O bêbado e a apaixonada acreditam na propriedade dos desejos, acreditam que são os donos de seus desejos, que os desejos são seus.

No meu caso, o quarto é que é meu: ali confabulamos, negociamos, trapaceamos, nos rendemos, nos surpreendemos. Os desejos e eu. Não sou um refugiado. Estive – ou estou – no meu quarto de desejos. Apropriados por mim. Um mim que não pré-existe à apropriação nem ao desejo, mas que vai se minstituindo a cada apropriação.

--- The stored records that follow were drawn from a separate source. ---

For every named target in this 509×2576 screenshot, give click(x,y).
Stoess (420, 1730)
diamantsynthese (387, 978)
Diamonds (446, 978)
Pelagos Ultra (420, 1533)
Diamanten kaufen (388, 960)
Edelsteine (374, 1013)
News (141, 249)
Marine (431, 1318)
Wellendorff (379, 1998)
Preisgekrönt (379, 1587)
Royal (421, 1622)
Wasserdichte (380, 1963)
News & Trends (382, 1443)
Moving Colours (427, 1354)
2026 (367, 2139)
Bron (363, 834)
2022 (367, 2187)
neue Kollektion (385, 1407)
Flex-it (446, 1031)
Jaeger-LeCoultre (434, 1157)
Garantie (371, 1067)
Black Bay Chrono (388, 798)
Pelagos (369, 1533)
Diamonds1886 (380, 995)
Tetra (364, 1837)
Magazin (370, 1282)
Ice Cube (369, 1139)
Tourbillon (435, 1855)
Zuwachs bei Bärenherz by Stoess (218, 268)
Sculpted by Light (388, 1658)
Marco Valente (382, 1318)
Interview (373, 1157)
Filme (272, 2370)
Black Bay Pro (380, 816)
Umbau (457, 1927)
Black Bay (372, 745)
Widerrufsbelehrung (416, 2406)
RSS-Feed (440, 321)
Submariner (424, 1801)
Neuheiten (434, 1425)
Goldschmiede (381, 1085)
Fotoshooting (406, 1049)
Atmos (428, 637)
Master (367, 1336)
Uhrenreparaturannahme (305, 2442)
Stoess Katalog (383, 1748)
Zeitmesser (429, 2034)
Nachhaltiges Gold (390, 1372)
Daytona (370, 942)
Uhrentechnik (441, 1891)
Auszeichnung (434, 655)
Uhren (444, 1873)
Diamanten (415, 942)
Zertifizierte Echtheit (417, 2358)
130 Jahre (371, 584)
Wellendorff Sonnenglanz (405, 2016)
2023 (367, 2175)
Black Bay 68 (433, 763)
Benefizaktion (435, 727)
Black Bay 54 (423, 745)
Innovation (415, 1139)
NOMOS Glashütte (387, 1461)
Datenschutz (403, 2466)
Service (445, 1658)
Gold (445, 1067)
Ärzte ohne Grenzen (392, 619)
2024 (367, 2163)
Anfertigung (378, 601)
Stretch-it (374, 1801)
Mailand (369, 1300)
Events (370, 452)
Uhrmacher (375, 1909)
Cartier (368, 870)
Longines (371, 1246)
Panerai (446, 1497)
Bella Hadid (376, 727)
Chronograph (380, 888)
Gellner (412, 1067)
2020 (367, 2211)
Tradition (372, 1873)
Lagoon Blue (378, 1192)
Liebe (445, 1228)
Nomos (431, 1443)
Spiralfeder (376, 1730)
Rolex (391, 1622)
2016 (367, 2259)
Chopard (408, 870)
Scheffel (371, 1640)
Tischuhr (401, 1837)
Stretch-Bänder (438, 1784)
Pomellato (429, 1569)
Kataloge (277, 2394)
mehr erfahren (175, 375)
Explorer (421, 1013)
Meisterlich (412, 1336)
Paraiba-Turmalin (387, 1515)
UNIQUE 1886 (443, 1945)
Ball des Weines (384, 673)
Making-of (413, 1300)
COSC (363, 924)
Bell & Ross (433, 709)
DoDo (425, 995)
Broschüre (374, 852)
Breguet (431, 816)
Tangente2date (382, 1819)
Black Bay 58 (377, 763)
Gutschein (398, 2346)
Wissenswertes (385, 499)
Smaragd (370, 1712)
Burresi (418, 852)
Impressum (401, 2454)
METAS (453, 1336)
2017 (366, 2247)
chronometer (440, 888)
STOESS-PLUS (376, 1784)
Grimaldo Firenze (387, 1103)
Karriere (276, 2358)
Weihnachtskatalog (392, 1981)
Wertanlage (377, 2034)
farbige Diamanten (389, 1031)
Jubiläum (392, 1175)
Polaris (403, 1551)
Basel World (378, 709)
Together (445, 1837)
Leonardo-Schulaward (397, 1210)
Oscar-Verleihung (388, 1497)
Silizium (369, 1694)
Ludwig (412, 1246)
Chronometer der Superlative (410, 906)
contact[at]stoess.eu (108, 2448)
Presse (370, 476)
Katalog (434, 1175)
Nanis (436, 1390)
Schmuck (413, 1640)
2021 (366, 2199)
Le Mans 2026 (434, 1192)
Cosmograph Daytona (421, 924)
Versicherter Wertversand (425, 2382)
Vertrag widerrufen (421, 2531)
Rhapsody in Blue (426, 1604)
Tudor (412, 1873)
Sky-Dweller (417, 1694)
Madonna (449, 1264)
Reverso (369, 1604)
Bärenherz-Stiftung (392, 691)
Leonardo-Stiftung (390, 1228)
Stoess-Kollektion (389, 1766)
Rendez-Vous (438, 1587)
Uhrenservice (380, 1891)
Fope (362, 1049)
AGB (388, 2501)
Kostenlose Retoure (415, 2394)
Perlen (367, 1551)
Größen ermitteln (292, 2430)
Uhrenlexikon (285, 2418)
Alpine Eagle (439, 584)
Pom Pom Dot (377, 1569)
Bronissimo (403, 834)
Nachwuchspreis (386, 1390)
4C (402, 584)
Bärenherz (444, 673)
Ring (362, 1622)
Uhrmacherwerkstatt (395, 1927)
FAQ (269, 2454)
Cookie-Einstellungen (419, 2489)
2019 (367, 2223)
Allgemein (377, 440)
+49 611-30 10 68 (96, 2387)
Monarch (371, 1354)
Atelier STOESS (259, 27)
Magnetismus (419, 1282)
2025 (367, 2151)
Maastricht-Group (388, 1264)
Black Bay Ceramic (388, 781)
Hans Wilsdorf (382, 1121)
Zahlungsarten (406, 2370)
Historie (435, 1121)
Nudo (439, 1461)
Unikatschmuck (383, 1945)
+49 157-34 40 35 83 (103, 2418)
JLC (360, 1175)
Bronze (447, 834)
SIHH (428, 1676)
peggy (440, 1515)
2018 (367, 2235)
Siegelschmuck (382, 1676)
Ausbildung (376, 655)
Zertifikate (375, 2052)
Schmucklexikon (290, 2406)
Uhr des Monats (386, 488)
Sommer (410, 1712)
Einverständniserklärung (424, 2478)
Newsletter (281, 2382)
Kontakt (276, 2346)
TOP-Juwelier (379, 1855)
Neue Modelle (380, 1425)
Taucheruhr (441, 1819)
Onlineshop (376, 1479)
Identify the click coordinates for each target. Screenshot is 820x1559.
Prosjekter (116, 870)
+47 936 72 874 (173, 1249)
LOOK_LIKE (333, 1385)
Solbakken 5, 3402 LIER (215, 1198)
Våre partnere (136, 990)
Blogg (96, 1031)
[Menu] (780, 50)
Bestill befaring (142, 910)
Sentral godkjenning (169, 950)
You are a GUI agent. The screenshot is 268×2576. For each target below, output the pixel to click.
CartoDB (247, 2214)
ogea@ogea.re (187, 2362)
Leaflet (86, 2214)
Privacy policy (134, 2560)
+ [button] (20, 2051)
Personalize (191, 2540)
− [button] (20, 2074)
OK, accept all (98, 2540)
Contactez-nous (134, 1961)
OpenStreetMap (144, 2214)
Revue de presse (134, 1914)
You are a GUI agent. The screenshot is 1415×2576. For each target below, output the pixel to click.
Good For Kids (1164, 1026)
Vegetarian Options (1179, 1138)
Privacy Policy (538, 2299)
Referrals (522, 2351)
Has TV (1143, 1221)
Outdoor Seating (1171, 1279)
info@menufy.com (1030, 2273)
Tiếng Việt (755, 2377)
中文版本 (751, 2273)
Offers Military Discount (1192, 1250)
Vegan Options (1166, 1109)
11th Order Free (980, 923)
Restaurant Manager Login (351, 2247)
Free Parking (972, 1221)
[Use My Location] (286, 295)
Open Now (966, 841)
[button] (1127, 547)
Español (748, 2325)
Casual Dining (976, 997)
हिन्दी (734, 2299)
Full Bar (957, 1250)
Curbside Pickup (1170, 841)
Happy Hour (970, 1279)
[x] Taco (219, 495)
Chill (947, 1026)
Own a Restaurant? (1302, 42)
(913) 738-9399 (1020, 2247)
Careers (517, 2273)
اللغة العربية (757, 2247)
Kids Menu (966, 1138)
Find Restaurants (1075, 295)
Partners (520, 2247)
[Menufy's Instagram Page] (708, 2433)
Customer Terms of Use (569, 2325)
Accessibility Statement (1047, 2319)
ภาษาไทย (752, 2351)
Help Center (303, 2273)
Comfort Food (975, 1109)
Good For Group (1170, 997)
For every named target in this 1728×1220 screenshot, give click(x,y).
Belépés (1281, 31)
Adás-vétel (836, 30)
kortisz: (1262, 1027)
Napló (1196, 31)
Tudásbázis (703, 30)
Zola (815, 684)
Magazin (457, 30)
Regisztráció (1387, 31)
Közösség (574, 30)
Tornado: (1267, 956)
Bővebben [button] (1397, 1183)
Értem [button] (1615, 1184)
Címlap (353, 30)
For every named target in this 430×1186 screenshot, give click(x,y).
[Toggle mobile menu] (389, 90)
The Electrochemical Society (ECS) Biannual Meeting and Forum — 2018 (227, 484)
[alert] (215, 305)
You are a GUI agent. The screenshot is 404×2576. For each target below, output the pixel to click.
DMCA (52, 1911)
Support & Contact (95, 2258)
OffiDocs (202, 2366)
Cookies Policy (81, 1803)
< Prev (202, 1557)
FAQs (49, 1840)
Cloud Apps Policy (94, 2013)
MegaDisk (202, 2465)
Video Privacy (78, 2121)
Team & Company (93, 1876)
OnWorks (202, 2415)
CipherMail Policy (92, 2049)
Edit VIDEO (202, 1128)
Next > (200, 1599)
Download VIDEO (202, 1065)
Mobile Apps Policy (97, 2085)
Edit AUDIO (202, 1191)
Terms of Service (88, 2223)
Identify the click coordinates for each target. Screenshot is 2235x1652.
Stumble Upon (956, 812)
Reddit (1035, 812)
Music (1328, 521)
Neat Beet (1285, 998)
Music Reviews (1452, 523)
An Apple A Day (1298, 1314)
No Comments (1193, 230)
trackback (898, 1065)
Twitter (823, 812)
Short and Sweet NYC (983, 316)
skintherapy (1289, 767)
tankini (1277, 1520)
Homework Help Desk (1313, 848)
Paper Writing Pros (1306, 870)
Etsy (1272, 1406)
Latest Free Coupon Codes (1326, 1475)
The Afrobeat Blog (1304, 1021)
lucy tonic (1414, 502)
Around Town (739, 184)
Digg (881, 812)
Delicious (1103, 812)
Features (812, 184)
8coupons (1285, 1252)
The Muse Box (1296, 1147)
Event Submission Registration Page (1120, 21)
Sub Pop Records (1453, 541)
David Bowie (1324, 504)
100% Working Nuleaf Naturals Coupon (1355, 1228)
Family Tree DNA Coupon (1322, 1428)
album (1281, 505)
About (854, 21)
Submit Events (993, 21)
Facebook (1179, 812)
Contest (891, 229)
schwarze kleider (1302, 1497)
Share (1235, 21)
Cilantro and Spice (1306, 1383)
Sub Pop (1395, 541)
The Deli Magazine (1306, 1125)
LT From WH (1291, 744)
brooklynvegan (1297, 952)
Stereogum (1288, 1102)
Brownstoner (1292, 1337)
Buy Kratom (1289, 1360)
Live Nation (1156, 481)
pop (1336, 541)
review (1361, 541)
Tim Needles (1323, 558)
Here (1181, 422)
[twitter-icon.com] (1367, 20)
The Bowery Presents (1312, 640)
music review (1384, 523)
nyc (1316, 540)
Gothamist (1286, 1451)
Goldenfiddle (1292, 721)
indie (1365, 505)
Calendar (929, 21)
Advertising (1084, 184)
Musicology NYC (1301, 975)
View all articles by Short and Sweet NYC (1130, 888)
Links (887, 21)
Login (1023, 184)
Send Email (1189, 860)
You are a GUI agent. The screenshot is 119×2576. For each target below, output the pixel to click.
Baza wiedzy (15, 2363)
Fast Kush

E assim, por vezes, meus desejos são sonhos, meus sonhos são textos e meus textos são desejos. E quando acho que cheguei ao fim de um texto foi um desejo que realizei, e quando acho que foi um sonho que tive, foi um texto que escrevi e quando acho que foi um desejo que senti, foi um sonho que sonhei. E nada está no lugar que você imagina que deveria estar: e há momentos em que não há mais nada a dizer.

III
04:35 da manhã. Sonho. Sua mãe te conduz à Praia de Copacabana. Velha senhora. O ônibus pára. Desce uma mulher. Você e sua mãe descem em seguida. Você não devia ter me contado esse sonho. Ele é apropriado para mim. Por mim. Todo o caminho a mulher segue à sua frente. Vocês estão indo a um entrelugar, discreto promontório, entre duas praias. É madrugada. Não se vê muito. Você tem medo. A velha senhora segue e te conduz à sua revelia. Perdão, cariocas, em geral, misturam as pessoas. Você no seu terno, irritado, resmunga. Na rua, sobre a calçada, no meio do seu caminho, um agasalho. Você guarda consigo. Talvez pertença à mulher que segue à frente. Vocês estão atrás dela, mas não a seguem. A mulher parece simpática. Você guarda o ímpeto de perguntar se o agasalho lhe pertence. Não pergunta. Sua roupa é nitidamente masculina. E você? Na chegada ao promontório, a mulher que segue à frente sumiu. Você se desvencilha da sua mãe e segue seu próprio caminho. Não está atrás de ninguém. Segue à frente e só. O mar alcançou você. Seus pés, nos sapatos de couro marrom, afundam na areia. Talvez não seja apropriado vir à praia de terno. Você não se incomoda com o fato. Eis uma ironia da língua. Há uma nova velha senhora à sua frente. Você pede licença. Há outras pessoas. A passagem é estreita. Sinto como se fosse o meu corpo que roça o corpo da velha senhora, roça o corpo de outras pessoas na passagem estreita entre as rochas. De novo a leitura como textura. O contato com a vastidão da superfície e o erotismo da flor da pele. Tudo como se eu fosse você. Você não devia ter me contado o seu sonho.

Você está molhado, com água até o pescoço. Pela primeira vez neste texto você está feliz porque não se incomoda mais com estar de fato no mar, perdão, de terno no mar. De fato, você entrou no mar, ainda que, em geral, não seja apropriado. Mas você não está nem aí. Está dormindo e sonhando. E o sonho será como se fosse um texto. E este texto será um sonho de fato, palavras vestidas de um sentido improvável, sonho trajado de ficção, como se fosse um homem de terno que se banha no mar, como se de fato nada estivesse no lugar em que se imagina que deveria estar.